### 課題一覧
**1)** 顕雅卿の言失を扱った文章について、次の問いに答えよ。
(a) 顕雅卿が宮ばらで女房たちと話していたのは、いつごろか。
(b) 顕雅卿は、三尺の何を作って供養しようと言ったか。
(c) 注によると、当時どしゃぶりの雨は何と表現されたか。
**2)** 顕雅卿の言失を扱った文章を、最後の文の後から書き進めよ。

┌─ 抜粋本文

若い人の教育を目的とし、十訓=十個の教訓(「人のためにはたらかないといけない」、「ごう慢であってはいけない」、「友だちを選ばないといけない」、など)を説話で説いたものです。
まず、本文を、(1)音読を心がける、(2)「何がおもしろい(興味深い)のか=作者の伝えたいことは何か」を理解する、の2点に留意して、まず読んでみましょう。
本文
楊梅大納言顕雅卿(やまもものだいなごんあきまさきょう)は、若くよりいみじく言失(ごんしつ)をぞしたまひける。
神無月(かんなづき)のころ、ある宮ばらに参りて、御簾(みす)の外にて女房たちと物語りせられけるに、
時雨のさとしければ、供なる雑色をよびて、「車の降るに時雨さし入れよ」とのたまひけるを、
「車軸とかやにや。恐ろしや」とて、御簾の内笑ひあはれけり。
さてある女房の「御いひたがへ常にありと聞こゆれば、実(まこと)にや。御祈りのあるぞや」といはれければ、
「そのために三尺のねずみを作り供養せむと思ひ侍(はべ)る」といはれたりける。
折節(おりふし)、ねずみの御簾のきはを走り通りけるを見て、観音に思ひまがひてのたまひけるなり。
「時雨さし入れよ」にはまさりておかしかりけり。
(注)
車軸…車の心棒のこと。平安時代の貴族は牛車で移動した。また、当時、どしゃぶりの雨のことを、その強い勢いから「車軸を流す」と表現した。
文の主題(テーマ)を読み取ろう
楊梅大納言顕雅卿(やまもものだいなごんあきまさきょう)は、若いときからよく「言失(ごんしつ)」をする人でした。
「言失」とは何か(漢字から推測してみてください)、そして、どんな「言失」をしたのかを読み取らないといけません。
「車の降るに時雨さし入れよ」・・・「車が降るから時雨をさしいれなさい」のおかしさがわかりますか。

└─
┌─ 提供データ

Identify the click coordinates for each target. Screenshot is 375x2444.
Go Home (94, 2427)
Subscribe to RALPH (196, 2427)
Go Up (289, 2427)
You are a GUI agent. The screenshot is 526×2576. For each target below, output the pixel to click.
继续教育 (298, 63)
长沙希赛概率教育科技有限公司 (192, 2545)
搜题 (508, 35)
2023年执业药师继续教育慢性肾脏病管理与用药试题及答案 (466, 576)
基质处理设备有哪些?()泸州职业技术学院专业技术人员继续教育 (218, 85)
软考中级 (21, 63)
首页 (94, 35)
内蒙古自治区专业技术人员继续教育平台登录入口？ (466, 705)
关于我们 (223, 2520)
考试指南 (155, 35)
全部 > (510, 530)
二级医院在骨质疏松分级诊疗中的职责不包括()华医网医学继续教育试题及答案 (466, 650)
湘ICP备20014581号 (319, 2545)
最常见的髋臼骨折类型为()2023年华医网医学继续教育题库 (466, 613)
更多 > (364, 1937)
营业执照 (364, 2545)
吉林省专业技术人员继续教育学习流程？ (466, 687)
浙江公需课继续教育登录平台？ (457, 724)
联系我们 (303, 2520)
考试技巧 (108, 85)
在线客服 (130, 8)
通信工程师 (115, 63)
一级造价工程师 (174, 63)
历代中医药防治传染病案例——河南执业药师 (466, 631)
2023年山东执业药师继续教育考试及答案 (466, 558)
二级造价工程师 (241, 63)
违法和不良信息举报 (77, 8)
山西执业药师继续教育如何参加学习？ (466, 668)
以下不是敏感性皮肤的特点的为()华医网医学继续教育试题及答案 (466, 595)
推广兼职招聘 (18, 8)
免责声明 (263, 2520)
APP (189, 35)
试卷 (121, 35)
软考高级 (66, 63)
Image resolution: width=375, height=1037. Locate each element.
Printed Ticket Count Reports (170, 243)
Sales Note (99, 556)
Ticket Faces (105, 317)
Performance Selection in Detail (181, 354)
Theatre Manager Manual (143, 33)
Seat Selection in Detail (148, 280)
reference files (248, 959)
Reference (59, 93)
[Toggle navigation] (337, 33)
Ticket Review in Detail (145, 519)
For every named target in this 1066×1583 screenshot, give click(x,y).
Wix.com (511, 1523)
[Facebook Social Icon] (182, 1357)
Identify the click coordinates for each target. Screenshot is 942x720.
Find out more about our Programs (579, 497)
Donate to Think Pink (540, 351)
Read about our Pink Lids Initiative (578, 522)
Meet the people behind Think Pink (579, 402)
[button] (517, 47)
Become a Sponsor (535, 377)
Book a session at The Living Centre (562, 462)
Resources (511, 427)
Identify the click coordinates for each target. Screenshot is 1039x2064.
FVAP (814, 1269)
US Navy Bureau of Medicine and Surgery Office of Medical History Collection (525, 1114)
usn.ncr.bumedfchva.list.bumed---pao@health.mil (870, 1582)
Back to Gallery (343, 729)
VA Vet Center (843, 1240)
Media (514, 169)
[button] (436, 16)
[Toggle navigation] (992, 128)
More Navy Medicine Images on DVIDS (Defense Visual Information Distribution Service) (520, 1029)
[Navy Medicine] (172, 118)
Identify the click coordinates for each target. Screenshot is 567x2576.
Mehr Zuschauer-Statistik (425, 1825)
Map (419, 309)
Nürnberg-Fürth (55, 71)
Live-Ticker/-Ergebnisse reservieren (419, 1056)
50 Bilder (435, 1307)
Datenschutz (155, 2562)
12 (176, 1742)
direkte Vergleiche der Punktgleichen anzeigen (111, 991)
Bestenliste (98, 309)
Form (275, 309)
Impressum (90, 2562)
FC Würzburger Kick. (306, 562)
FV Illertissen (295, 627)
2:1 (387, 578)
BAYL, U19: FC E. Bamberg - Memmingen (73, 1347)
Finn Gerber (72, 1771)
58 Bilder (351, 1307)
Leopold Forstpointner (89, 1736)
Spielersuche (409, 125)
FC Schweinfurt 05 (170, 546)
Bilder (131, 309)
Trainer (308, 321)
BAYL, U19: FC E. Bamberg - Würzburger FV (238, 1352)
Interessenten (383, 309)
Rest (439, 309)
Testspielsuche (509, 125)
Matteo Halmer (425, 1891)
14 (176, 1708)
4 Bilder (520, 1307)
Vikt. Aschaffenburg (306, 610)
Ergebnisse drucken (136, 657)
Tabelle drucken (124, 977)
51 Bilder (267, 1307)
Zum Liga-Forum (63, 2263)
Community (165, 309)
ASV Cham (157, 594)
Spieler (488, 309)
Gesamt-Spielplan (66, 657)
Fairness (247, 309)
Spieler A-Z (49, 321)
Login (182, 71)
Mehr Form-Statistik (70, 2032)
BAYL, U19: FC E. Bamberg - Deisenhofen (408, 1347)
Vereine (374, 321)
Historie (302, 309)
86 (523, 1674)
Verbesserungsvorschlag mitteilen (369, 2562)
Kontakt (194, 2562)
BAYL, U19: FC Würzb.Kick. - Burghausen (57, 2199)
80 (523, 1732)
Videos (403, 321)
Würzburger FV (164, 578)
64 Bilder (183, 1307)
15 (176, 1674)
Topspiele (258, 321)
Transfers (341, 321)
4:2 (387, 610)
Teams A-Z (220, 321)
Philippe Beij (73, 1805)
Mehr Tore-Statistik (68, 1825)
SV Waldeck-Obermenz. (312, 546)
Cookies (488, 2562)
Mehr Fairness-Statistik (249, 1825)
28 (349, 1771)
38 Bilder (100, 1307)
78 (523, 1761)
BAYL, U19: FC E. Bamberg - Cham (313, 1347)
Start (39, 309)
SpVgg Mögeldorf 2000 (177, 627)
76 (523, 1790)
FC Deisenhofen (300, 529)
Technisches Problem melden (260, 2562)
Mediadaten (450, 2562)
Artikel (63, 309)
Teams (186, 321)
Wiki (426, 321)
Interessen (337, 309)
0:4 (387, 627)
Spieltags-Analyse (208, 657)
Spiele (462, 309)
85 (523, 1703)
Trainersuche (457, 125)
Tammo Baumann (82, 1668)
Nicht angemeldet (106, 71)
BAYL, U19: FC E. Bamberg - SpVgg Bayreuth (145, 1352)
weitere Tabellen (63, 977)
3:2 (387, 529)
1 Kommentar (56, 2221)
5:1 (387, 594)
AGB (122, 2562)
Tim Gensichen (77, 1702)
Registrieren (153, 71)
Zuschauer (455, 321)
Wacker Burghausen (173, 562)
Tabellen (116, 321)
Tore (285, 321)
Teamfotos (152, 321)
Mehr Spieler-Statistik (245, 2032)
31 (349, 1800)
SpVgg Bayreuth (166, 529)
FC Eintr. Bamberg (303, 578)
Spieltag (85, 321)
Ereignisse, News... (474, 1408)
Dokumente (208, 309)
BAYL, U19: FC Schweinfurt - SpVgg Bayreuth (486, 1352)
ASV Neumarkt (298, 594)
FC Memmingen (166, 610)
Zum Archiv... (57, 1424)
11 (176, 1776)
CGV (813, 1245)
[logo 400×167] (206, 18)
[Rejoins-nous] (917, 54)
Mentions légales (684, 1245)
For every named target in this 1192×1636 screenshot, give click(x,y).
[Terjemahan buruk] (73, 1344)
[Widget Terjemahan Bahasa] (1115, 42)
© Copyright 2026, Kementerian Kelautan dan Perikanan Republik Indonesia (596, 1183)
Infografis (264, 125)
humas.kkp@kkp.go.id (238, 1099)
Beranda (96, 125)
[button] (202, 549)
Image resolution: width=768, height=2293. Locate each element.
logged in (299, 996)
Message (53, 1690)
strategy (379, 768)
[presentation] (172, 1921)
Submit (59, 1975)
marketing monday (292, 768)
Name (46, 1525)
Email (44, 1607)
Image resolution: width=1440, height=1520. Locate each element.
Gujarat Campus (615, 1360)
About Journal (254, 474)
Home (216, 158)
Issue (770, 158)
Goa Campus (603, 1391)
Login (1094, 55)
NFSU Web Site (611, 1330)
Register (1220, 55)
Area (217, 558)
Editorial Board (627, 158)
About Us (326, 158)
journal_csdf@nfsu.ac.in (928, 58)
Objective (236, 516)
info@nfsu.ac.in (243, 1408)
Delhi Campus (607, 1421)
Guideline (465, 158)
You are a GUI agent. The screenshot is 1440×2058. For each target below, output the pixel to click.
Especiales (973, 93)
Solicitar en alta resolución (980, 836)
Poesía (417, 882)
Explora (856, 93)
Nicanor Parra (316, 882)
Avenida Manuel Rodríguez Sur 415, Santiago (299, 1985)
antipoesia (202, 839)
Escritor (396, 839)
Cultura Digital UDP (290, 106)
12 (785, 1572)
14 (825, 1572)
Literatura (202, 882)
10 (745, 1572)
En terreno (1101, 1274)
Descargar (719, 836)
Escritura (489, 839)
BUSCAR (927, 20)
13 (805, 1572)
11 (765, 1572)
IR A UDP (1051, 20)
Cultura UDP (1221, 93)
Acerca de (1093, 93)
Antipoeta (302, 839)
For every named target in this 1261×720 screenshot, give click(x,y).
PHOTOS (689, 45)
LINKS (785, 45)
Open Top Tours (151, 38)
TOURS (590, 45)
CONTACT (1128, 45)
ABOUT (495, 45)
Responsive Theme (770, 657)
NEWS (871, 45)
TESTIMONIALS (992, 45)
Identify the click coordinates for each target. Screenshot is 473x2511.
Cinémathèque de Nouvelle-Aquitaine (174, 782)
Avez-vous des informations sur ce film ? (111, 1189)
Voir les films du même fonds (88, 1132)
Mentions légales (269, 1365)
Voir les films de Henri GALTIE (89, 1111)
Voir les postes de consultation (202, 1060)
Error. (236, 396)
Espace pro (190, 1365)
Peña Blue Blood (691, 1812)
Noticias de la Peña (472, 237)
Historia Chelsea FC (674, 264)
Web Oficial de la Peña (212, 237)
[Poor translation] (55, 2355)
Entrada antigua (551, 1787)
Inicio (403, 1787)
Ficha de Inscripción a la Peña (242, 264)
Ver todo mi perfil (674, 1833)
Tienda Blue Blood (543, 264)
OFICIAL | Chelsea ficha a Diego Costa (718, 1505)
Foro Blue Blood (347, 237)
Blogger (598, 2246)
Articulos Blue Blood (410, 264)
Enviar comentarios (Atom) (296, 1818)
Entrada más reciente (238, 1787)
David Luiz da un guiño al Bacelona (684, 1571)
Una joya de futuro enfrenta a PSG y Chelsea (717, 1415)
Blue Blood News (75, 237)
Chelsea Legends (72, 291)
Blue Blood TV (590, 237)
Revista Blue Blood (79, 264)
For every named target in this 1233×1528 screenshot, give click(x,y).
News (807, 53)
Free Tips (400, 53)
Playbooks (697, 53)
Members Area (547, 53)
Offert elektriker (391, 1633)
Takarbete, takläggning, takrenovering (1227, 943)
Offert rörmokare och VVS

└─

### 解答例
**1)**
(a) 神無月のころ
(b) ねずみ
(c) 「車軸を流す」

**2)**
「そのために三尺のねずみを作り供養せむと思ひ侍(はべ)る」・・・「『言失』をしなくなるように三尺のねずみを作って供養(祈ること)しようと思っています」のおかしさがわかりますか。
ワンポイント・レッスン
「いみじく」・・・「とても、ひどく」。
形容詞「いみじ」の連用形です。
「宮ばら」・・・「皇子、皇女」。
「宮」は、皇子、皇女などの皇族の敬称。
「御簾(みす)」・・・貴人の邸宅にかけられたすだれ。
「時雨(しぐれ)」・・・秋から冬にかけて降る断続的な冷たい雨。
「さとしければ」・・・「さっと降ってきたので」。
「のたまひける」・・・「おっしゃった」。
「のたまふ」は、「言ふ」の尊敬語。
「御いいたがへ」・・・「いいたがえ」=「言失」です。
「きは」・・・「近く、そば」。
「思ひまがひて」・・・「思い違って」。
「まさりて」・・・「~よりはもっと」。
せっかく読んだので、ついでに出題された問題も解いておきましょう
次の文章を読んで、あとの問いに答えなさい。
楊梅大納言顕雅卿(やまもものだいなごんあきまさきょう)は、若くより(A)いみじく言失(ごんしつ)をぞ(2)(ア)したまひける。
(3)神無月(かんなづき)のころ、ある宮ばらに参りて、御簾(みす)の外にて女房たちと物語りせられけるに、
時雨のさとしければ、供なる雑色をよびて、「(4)車の降るに時雨さし入れよ」とのたまひけるを、
「車軸とかやにや。恐ろしや」とて、御簾の内笑ひあはれけり。
さてある女房の「御いひたがへ常にありと聞こゆれば、実(まこと)にや。御祈りのあるぞや」といはれければ、
「そのために(5)三尺のねずみを作り供養せむと思ひ侍(はべ)る」と(イ)いはれたりける。
(B)折節(おりふし)、ねずみの御簾のきはを走り通りけるを見て、観音に思ひまがひてのたまひけるなり。
「時雨さし入れよ」にはまさりておかしかりけり。
問い一
傍線(ア)「したまひける」、(イ)「いはれたりける」をそれぞれ現代かなづかいで書け。
(解答)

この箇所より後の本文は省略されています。